Un point de vue partagé par la présidente (Libres !) de l’Ile-de-France, Valérie Pécresse. « Je ne crois pas à ce débat de savoir s’il faut reconfiner ou une partie de la semaine ou le week-end. S’il faut reconfiner, je crains que ce soit un confinement strict auquel on doive se préparer », a averti la présidente déléguée des députés En Marche sur Radio J. « C’est la raison pour laquelle ça doit rester une solution ultime et je l’espère, pas un confinement qui ressemblerait au tout premier, c’est-à-dire un confinement qui permette que nos enfants notamment puissent continuer à aller à l’école », a-t-elle précisé.

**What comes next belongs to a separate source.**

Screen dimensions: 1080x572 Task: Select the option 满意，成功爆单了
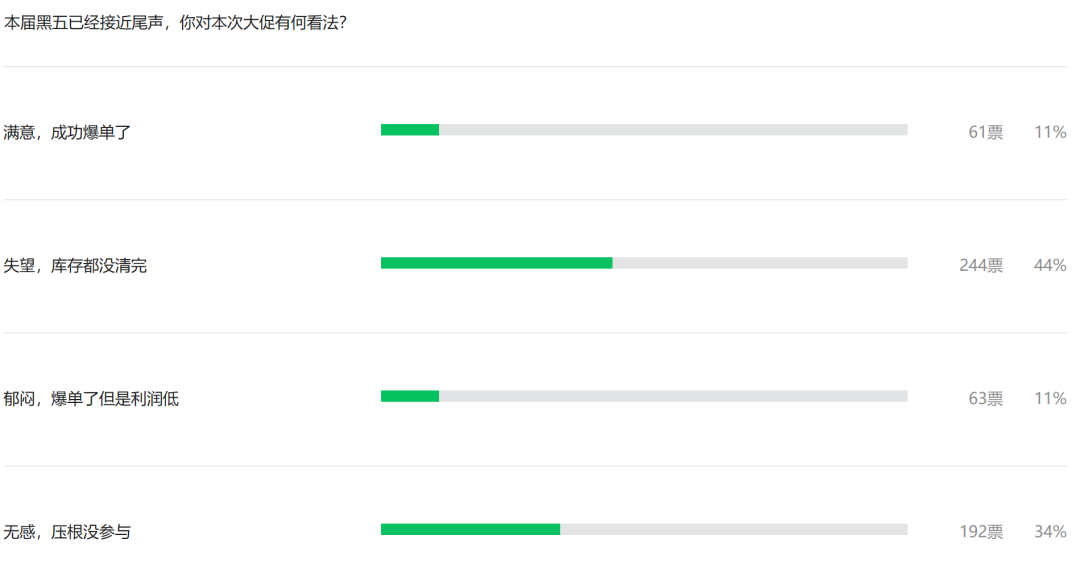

Face à l’hypothèse d’un reconfinement, l « 'Île-de-France est clairement en sursis » car « le variant anglais, majoritaire, n’est pas seulement plus contagieux, il est aussi plus mortel », et « nos capacités de réanimation sont saturées », a expliqué pour sa part sur France 2 Valérie Pécresse. « C’est au gouvernement de décider » mais « aujourd’hui, on ne peut plus rien exclure » et « en responsabilité, si les mesures sont justifiées, si elles sont proportionnées et accompagnées, je ne m’y opposerai pas », a-t-elle ajouté.

Elle a « exhorté les Franciliens qui peuvent ne pas aller travailler cette semaine à télétravailler », car « aujourd’hui le télétravail n’est pas suffisamment pratiqué ». « A l’automne, il y avait 30 % de personnes seulement dans les transports. Aujourd’hui, il y en a 55 % », a-t-elle regretté.